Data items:
::::

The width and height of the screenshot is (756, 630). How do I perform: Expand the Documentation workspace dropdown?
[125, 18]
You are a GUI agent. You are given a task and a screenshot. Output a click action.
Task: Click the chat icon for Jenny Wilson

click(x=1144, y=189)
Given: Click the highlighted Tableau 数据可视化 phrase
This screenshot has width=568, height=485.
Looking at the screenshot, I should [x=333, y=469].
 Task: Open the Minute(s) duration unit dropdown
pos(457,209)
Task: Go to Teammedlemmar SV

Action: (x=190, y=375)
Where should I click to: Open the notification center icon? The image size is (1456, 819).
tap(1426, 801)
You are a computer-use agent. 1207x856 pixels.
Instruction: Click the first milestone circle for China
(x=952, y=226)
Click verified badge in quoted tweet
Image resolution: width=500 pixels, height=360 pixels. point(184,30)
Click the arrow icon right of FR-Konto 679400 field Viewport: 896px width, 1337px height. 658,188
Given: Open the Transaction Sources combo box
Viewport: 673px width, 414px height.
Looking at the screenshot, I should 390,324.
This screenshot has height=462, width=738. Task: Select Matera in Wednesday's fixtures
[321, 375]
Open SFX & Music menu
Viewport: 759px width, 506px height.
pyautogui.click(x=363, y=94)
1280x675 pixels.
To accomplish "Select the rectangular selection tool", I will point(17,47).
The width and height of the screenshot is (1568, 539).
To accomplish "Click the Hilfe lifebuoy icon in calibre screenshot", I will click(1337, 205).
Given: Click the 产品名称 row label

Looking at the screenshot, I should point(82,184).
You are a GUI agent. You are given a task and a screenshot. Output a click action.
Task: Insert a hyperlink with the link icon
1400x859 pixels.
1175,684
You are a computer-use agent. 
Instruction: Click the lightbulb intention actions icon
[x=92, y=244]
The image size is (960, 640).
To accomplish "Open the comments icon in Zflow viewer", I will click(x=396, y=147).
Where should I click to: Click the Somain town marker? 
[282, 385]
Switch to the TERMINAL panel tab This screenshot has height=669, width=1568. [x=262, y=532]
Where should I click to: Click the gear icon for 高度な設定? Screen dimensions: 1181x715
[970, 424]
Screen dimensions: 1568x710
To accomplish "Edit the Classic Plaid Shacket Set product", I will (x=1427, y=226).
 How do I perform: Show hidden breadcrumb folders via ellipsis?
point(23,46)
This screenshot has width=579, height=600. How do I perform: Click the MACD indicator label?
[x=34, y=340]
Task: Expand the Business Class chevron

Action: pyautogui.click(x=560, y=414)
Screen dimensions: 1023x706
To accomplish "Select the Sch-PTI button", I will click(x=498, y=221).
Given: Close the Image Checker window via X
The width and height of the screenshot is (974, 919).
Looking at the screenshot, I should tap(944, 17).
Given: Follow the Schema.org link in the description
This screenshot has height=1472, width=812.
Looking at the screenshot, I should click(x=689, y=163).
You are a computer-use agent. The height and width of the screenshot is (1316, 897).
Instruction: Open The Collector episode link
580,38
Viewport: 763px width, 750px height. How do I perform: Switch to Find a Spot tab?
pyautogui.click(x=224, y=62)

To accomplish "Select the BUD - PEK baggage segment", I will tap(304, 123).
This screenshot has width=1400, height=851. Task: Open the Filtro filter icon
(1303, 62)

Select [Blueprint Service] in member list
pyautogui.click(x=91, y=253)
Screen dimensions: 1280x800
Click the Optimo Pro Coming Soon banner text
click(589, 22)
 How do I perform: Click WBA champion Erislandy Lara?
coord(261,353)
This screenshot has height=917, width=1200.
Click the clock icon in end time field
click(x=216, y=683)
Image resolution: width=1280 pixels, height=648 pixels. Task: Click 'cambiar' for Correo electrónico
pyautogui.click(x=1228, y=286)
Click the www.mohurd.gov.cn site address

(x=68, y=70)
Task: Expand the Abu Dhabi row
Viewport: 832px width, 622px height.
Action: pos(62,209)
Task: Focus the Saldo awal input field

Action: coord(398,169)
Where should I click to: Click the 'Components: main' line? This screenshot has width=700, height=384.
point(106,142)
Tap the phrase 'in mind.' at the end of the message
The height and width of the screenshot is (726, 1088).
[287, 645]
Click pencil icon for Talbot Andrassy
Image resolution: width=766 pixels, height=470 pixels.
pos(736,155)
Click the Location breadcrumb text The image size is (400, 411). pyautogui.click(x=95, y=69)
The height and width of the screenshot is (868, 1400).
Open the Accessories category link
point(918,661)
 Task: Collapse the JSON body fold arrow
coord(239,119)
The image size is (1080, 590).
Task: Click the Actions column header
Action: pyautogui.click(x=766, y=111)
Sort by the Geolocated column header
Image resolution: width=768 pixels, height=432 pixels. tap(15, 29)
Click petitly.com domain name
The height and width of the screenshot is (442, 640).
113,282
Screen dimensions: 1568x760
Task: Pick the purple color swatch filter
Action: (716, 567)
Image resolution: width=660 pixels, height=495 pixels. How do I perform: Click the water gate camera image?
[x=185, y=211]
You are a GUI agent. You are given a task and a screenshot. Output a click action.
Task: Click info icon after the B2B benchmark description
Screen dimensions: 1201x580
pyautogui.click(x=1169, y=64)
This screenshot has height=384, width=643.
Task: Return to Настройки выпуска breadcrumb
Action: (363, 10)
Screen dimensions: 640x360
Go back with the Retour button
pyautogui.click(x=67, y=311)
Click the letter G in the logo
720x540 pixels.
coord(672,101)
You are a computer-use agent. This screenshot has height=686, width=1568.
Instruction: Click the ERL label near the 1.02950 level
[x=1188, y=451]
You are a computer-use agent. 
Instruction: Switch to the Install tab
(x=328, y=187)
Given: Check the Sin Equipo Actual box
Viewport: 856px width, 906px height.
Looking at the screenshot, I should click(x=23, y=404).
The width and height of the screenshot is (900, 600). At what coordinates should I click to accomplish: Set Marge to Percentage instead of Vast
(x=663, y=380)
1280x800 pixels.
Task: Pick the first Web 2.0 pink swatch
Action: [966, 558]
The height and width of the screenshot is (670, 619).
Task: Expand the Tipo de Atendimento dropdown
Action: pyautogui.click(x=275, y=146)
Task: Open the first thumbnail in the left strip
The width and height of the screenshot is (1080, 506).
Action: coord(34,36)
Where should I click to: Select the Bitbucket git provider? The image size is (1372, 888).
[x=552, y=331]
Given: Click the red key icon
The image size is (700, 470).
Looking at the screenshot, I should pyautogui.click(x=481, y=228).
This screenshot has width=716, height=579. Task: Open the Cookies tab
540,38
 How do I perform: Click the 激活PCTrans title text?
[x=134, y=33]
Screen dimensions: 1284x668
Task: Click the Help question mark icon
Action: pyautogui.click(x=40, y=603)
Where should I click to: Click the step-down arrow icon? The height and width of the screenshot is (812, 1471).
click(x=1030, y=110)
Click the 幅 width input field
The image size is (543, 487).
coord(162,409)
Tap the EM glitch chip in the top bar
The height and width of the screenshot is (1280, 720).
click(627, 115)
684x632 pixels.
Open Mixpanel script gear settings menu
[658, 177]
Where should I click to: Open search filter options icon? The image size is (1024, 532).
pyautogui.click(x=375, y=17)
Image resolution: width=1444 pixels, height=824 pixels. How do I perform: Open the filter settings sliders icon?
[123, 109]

::::

_What you should do_
Within the data above, the lines from the one with "This screenshot has width=579, height=600." to the one with "Given: Follow the" must be repeated exactly; no other line belongs in the answer.

_Solution_
This screenshot has width=579, height=600. How do I perform: Click the MACD indicator label?
[x=34, y=340]
Task: Expand the Business Class chevron

Action: pyautogui.click(x=560, y=414)
Screen dimensions: 1023x706
To accomplish "Select the Sch-PTI button", I will click(x=498, y=221).
Given: Close the Image Checker window via X
The width and height of the screenshot is (974, 919).
Looking at the screenshot, I should tap(944, 17).
Given: Follow the Schema.org link in the description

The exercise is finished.